**Records to use**
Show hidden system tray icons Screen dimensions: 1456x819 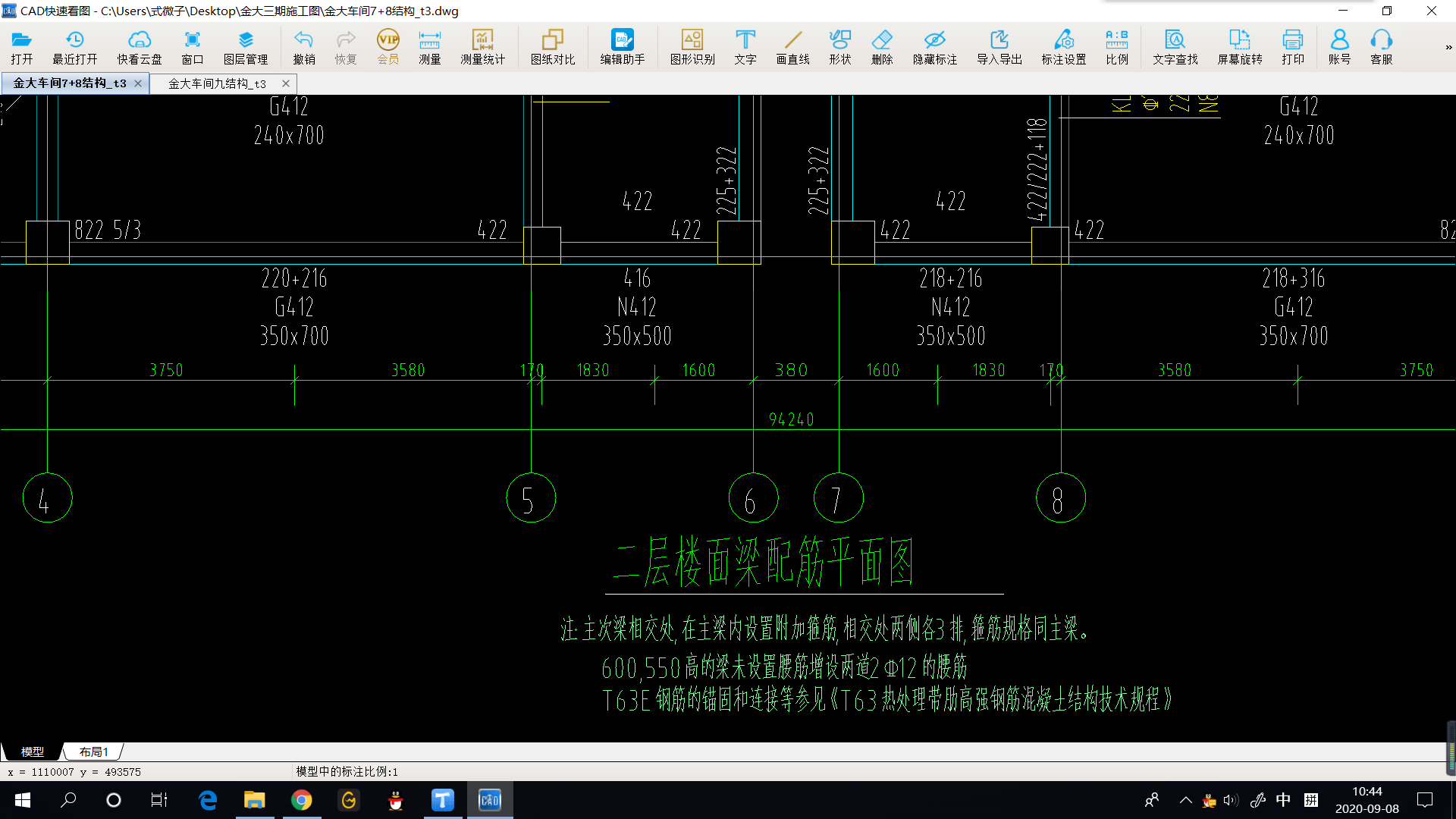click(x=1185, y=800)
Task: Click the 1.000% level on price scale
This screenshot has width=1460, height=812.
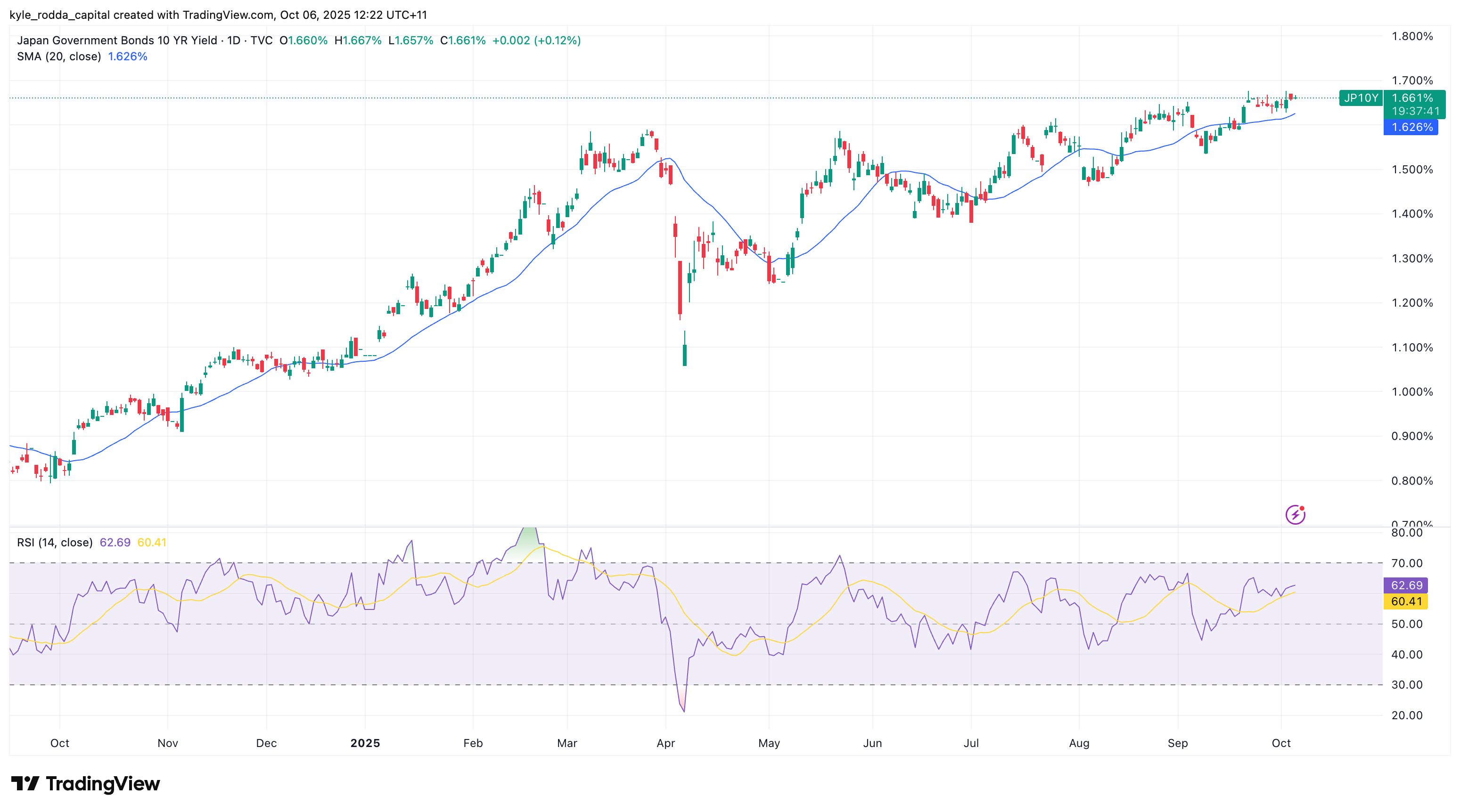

==

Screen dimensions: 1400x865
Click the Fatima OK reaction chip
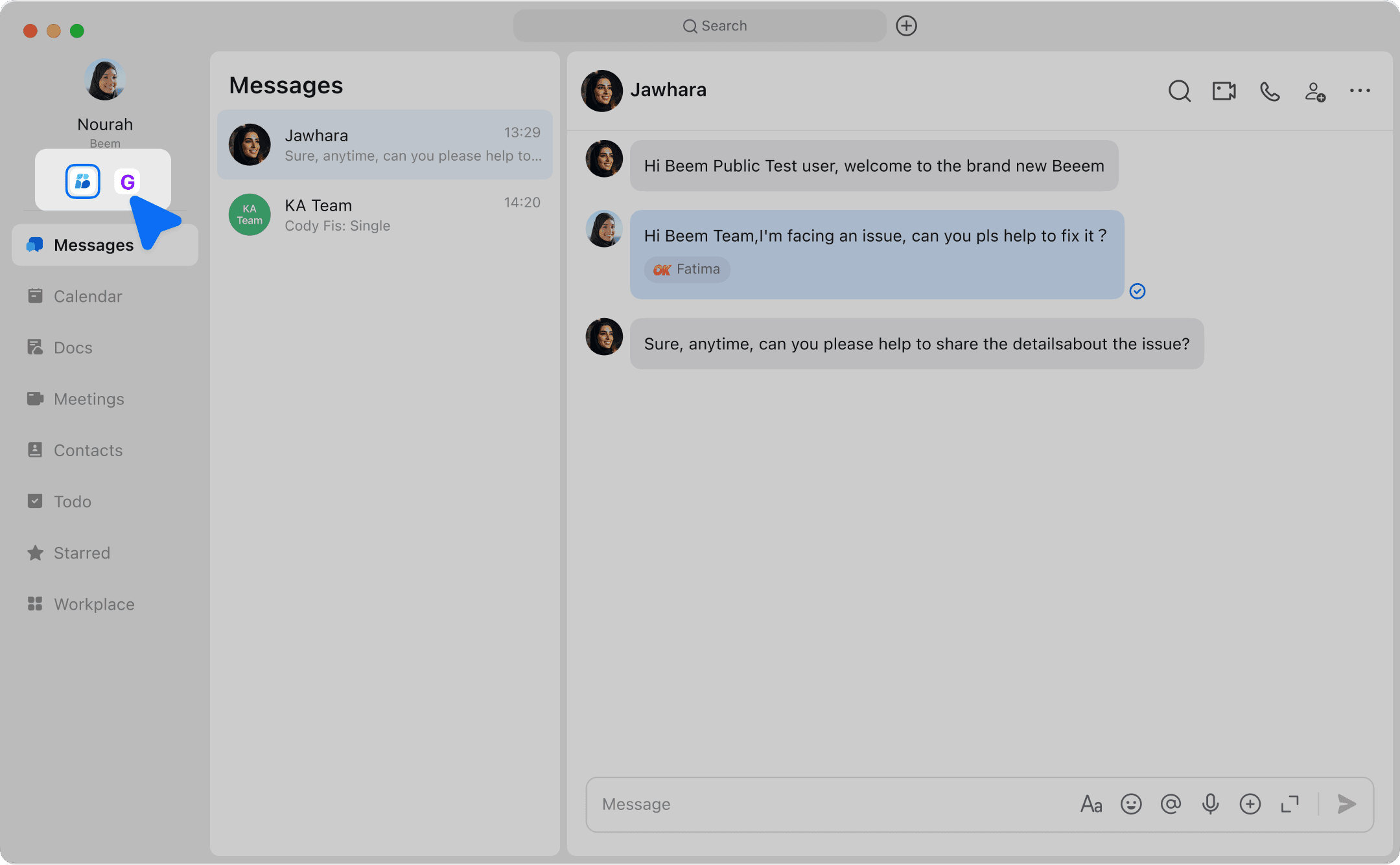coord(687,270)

* * *

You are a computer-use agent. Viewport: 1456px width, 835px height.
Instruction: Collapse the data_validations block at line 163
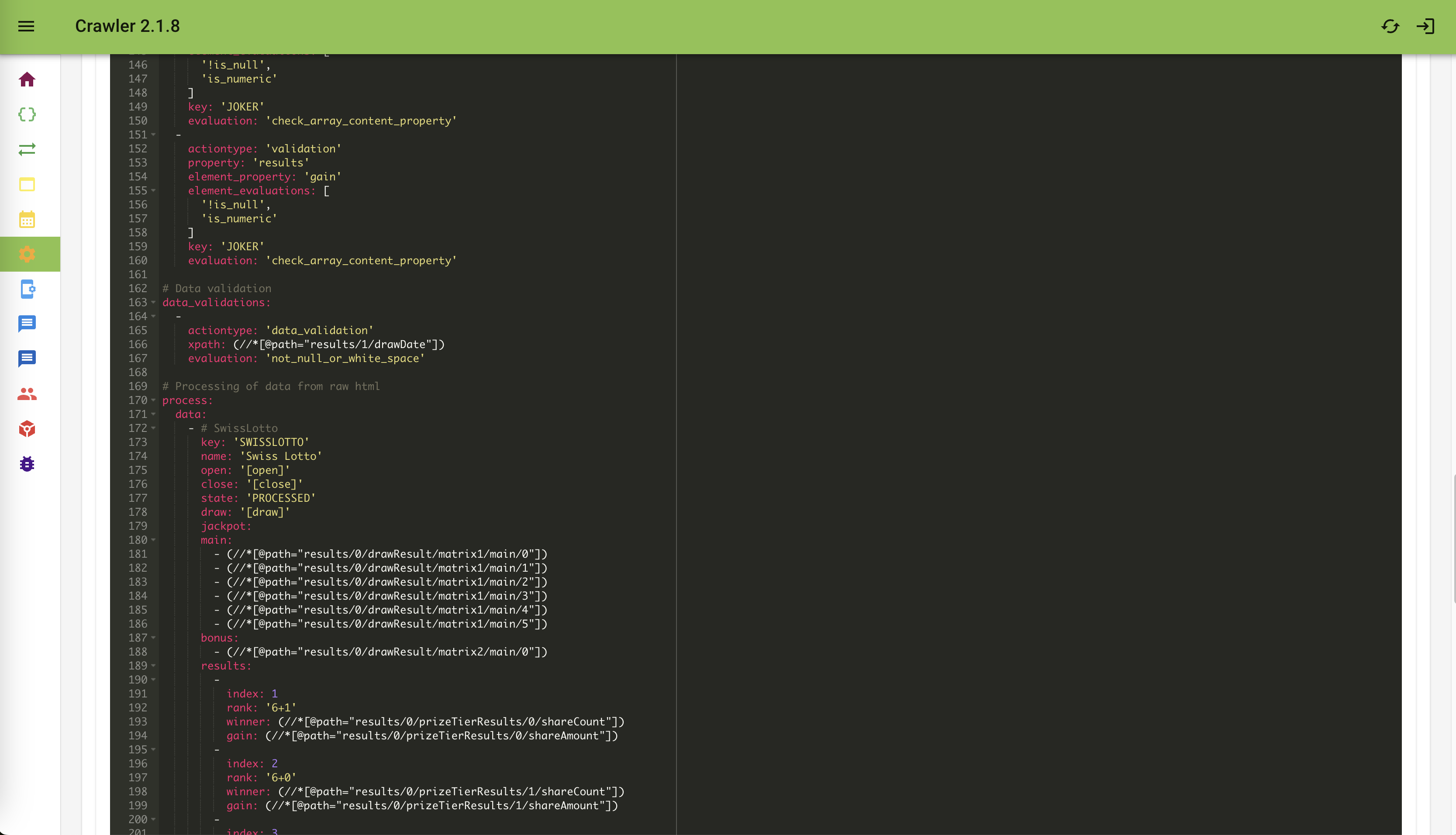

**Problem statement**
Every line of the listing that holds "height" counts once. Say how many such lines there are, using only a number.

**Finished exercise**
2